> [Quoted passage]

10

I was trying to compute sha256 for a simple string, namely "abc". I found out that using sha256sum utility like this:

sha256sum file_with_string

gives results identical to:

sha256sum # enter, to read input from stdin
abc
^D

namely:

edeaaff3f1774ad2888673770c6d64097e391bc362d7d6fb34982ddf0efd18cb

Note, that before the end-of-input signal another newline was fed to stdin.


What bugged me at first was that when I decided to verify it with an online checksum calculator, the result was different:

ba7816bf8f01cfea414140de5dae2223b00361a396177a9cb410ff61f20015ad

I figured it might have had something to do with the second newline I fed to stdin, so I tried inserting ^D twice this time (instead of using newline) with the following result:

abcba7816bf8f01cfea414140de5dae2223b00361a396177a9cb410ff61f20015ad

Now, this is of course poorly formatted (due to the lack of a newline character), but that aside, it matches the one above.

> [Data provided]
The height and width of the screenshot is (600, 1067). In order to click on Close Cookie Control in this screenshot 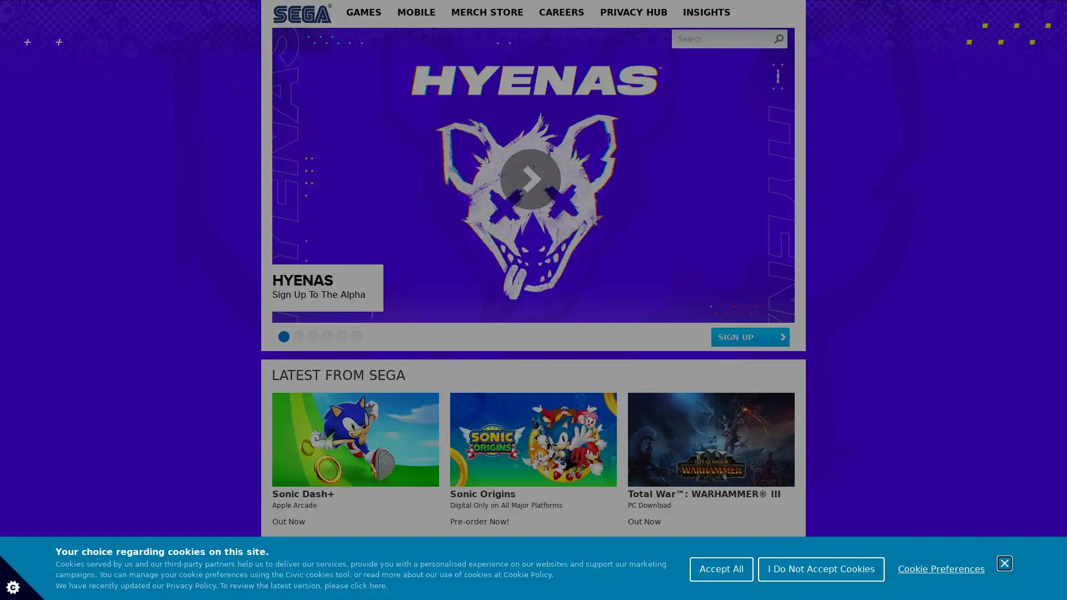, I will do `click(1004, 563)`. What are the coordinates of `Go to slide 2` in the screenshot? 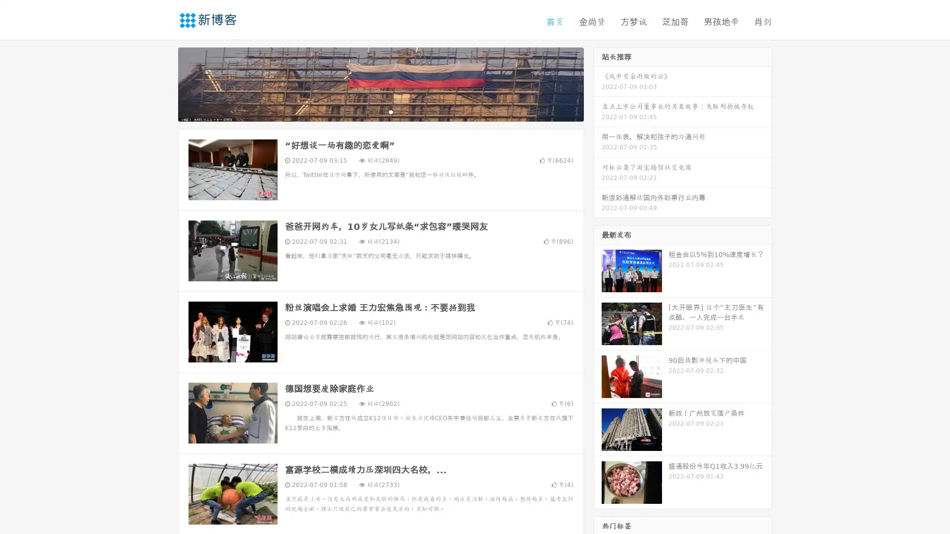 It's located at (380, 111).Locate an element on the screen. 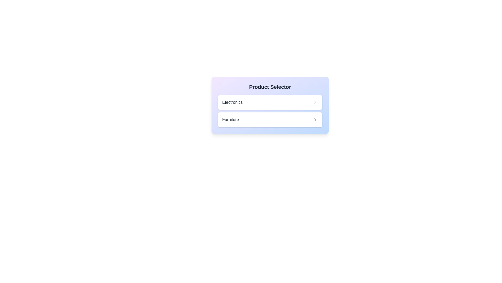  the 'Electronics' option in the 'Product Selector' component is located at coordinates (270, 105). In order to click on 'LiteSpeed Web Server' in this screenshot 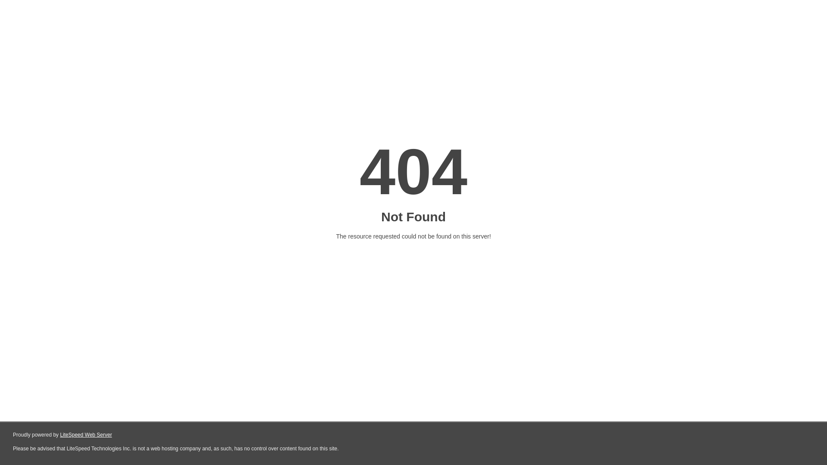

> [Objective]
Answer from the sha256sum post:
(a) For what string was the sha256 being computed?
(b) What result did the online checksum calculator give?
(c) What was inserted twice in place of the newline on the second try?

> [The output]
(a) "abc"
(b) ba7816bf8f01cfea414140de5dae2223b00361a396177a9cb410ff61f20015ad
(c) ^D